PACE A Partnership for an Advanced Computing Environment

July 26, 2023

PACE Maintenance Period (Aug 8 – Aug 10, 2023) 

Filed under: Uncategorized — Jeff Valdez @ 4:39 pm

[Update 8/11/2023 8:33pm]

The controller replacement on the scratch storage system successfully passed four rounds of testing. Phoenix is back in production and is ready for research. We have released all jobs that were held by the scheduler. Please let us know if you have any problems.

I apologize for the inconvenience, but I believe this delayed return to production will help decrease future downtime.

The next planned maintenance period for all PACE clusters is October 24, 2023, at 6:00 AM through October 26, 2023, at 11:59 PM. Additional maintenance periods are tentatively scheduled for January 23-25, 2024, and May 7-9, 2024.

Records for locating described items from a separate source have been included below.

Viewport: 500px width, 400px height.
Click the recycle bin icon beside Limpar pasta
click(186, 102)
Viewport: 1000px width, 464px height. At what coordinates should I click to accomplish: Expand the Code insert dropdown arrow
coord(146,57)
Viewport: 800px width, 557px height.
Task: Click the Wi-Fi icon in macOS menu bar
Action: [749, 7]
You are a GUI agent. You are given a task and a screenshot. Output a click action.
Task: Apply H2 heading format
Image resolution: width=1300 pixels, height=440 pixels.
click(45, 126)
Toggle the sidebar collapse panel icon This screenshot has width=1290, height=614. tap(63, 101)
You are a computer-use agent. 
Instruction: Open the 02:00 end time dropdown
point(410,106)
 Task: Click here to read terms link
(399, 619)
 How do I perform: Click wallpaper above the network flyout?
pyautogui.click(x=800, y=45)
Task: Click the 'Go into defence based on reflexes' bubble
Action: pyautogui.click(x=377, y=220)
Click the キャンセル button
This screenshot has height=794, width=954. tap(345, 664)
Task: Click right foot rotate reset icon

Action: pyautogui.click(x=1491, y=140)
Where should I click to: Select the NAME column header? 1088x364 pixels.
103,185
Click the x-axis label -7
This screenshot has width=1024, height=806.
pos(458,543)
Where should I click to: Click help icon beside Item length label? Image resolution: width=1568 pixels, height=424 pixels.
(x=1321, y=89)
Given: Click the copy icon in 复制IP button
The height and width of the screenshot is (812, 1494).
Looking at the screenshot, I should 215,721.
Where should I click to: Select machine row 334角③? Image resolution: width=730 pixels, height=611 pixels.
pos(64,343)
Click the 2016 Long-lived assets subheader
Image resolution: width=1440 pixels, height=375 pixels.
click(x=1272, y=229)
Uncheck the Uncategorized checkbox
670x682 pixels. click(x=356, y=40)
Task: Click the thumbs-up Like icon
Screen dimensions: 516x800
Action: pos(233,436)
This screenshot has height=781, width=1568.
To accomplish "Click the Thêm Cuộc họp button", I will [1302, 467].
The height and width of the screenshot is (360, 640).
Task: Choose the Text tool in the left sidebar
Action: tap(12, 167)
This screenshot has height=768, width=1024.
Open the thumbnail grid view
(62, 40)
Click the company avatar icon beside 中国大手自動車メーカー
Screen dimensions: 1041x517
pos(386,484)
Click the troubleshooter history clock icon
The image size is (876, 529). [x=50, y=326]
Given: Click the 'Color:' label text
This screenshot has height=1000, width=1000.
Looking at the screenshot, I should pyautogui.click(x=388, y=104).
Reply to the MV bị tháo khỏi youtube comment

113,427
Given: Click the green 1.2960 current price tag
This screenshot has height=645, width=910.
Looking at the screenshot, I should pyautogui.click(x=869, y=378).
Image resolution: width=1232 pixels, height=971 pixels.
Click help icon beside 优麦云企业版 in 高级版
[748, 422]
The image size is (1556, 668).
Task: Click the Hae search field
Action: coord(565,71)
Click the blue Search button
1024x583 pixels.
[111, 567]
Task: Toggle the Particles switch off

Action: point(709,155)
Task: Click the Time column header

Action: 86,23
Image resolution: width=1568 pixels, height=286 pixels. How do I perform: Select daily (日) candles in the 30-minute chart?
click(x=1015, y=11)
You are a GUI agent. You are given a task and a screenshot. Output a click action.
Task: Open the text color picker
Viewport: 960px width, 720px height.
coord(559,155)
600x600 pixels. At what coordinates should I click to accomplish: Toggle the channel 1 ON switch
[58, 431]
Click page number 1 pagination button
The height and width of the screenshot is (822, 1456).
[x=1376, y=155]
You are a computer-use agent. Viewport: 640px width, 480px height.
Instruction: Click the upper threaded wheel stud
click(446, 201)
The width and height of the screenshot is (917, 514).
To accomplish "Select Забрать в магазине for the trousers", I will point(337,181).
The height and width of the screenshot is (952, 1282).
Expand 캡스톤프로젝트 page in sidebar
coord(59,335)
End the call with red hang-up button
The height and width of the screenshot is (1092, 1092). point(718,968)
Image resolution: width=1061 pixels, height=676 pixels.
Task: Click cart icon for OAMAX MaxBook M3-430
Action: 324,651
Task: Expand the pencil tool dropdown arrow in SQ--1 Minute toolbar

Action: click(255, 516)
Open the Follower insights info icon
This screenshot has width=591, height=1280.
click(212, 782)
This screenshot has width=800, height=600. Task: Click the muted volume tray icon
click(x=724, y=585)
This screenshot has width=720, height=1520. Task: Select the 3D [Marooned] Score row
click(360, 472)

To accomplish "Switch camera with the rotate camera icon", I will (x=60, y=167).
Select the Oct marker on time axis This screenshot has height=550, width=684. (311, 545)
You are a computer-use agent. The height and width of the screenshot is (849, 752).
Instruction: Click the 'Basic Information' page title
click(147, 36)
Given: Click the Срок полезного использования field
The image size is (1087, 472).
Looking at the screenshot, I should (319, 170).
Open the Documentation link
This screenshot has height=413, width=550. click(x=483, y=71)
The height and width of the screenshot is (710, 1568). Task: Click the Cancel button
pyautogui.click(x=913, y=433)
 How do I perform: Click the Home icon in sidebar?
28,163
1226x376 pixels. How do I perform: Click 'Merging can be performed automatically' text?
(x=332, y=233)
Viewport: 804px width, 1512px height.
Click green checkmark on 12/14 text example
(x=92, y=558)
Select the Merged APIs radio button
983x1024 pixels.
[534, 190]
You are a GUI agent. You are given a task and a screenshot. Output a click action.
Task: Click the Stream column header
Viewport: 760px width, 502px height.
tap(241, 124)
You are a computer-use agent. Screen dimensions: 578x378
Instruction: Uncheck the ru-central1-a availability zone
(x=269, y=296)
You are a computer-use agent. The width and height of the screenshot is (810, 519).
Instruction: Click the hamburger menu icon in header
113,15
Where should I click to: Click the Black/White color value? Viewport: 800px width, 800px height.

Please contact PACE at pace-support@oit.gatech.edu with questions or concerns.

Thank you, 

Pam Buffington 

Pace Director 

[Update 8/10/2023 5:00pm]

The Hive, ICE, Firebird, and Buzzard clusters are now ready for research. We have released all jobs that were held by the scheduler. 

Unfortunately, Phoenix storage issues continue. All work was completed, but the scratch storage failed initial stress-tests. The vendor is sending us a replacement controller, which will arrive and be replaced early tomorrow. We will then stress-test the storage again. If it passes, Phoenix will be brought into production. If it fails, we will revert to the old scratch infrastructure in use prior to May 2023 while we hunt for a new solution. While we have begun syncing data, this will take time and Phoenix will be brought into production with a syncing scratch file system while 800TB is transferred, which may take approximately 1 week. Not all files will be there, but if you wait, they’ll come back. In the meantime, you may encounter files that were present in your scratch directory prior to the May maintenance period but have since been deleted, which will disappear as the sync completes.  

The monthly deletion of old scratch directories scheduled for next week is canceled. Please disregard the notification you may have received last week.  

I apologize for the inconvenience, but I believe this delay will help decrease future downtime.  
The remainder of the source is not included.